Identification of I(Kr) Kinetics and Drug Binding in Native Myocytes

Determining the effect of a compound on I(Kr) is a standard screen for drug safety. Often the effect is described using a single IC(50) value, which is unable to capture complex effects of a drug. Using verapamil as an example, we present a method for using recordings from native myocytes at several drug doses along with qualitative features of I(Kr) from published studies of HERG current to estimate parameters in a mathematical model of the drug effect on I(Kr). I(Kr) was recorded from canine left ventricular myocytes using ruptured patch techniques. A voltage command protocol was used to record tail currents at voltages from −70 to −20 mV, following activating pulses over a wide range of voltages and pulse durations. Model equations were taken from a published I(Kr) Markov model and the drug was modeled as binding to the open state. Parameters were estimated using a combined global and local optimization algorithm based on collected data with two additional constraints on I(Kr)I–V relation and I(Kr) inactivation. The method produced models that quantitatively reproduce both the control I(Kr) kinetics and dose dependent changes in the current.
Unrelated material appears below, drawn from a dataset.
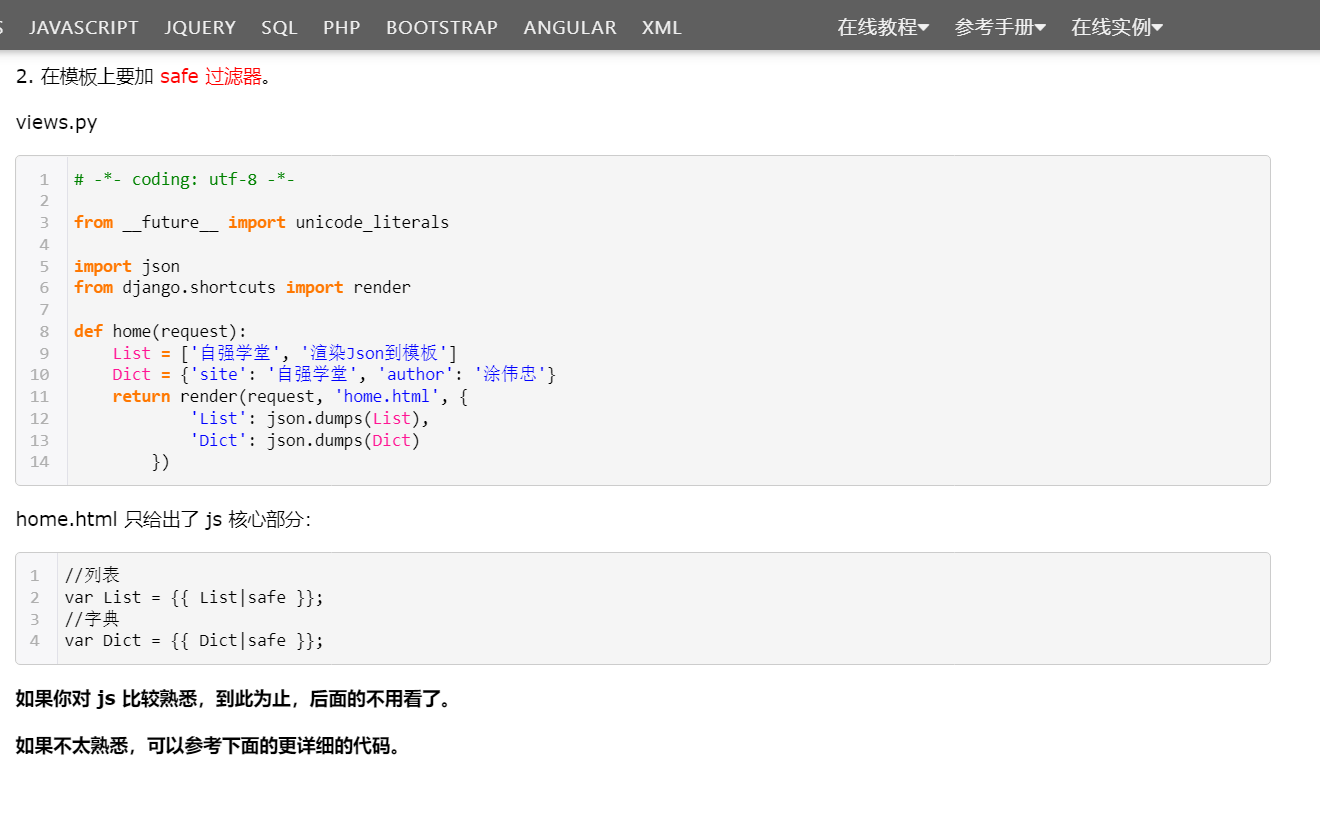
Task: Expand the 在线教程 dropdown menu
Action: point(883,27)
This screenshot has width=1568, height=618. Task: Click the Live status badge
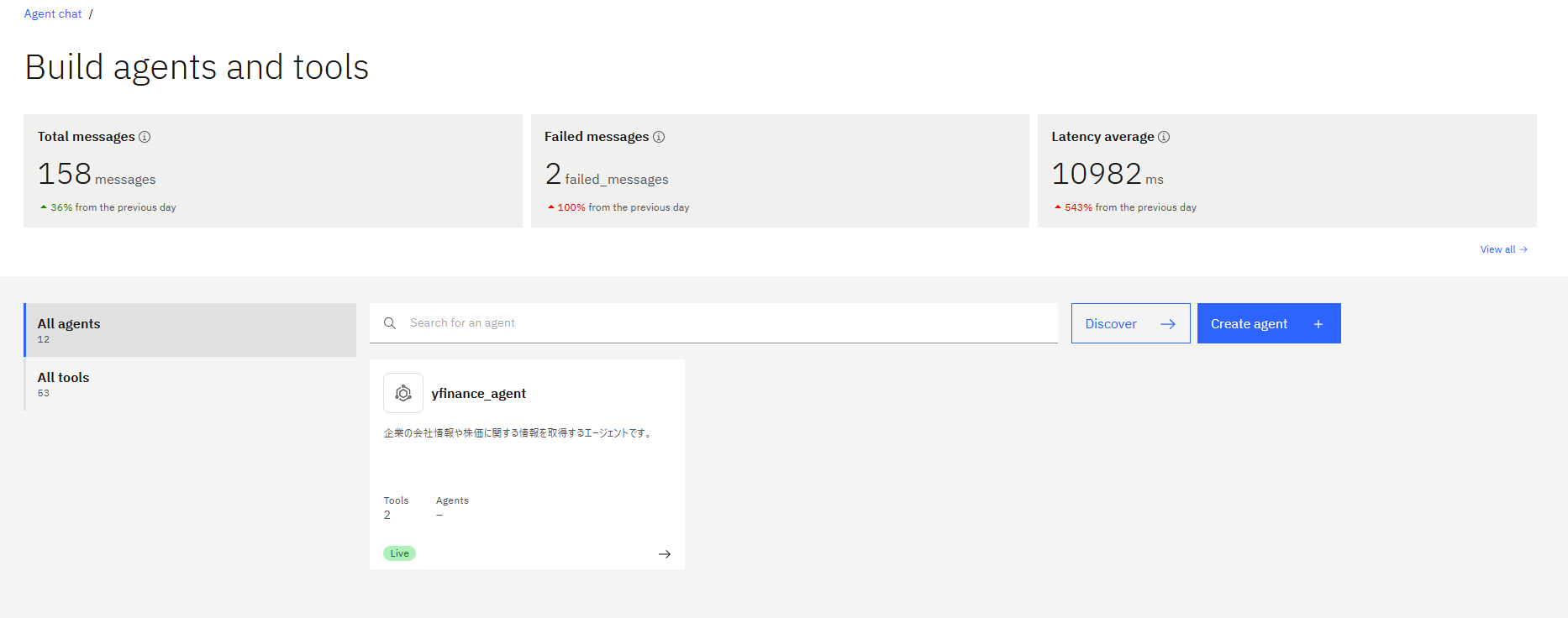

In addition, the model exhibited use and rate dependence. The results suggest that: (1) the technique proposed here has the practical potential to develop data-driven models that quantitatively reproduce channel behavior in native myocytes; (2) the method can capture important drug effects that cannot be reproduced by the IC(50) method. Although the method was developed for I(Kr), the same strategy can be applied to other ion channels, once appropriate channel-specific voltage protocols and qualitative features are identified. ELECTRONIC SUPPLEMENTARY MATERIAL: The online version of this article (doi:10.1007/s10439-009-9690-5) contains supplementary material, which is available to authorized users.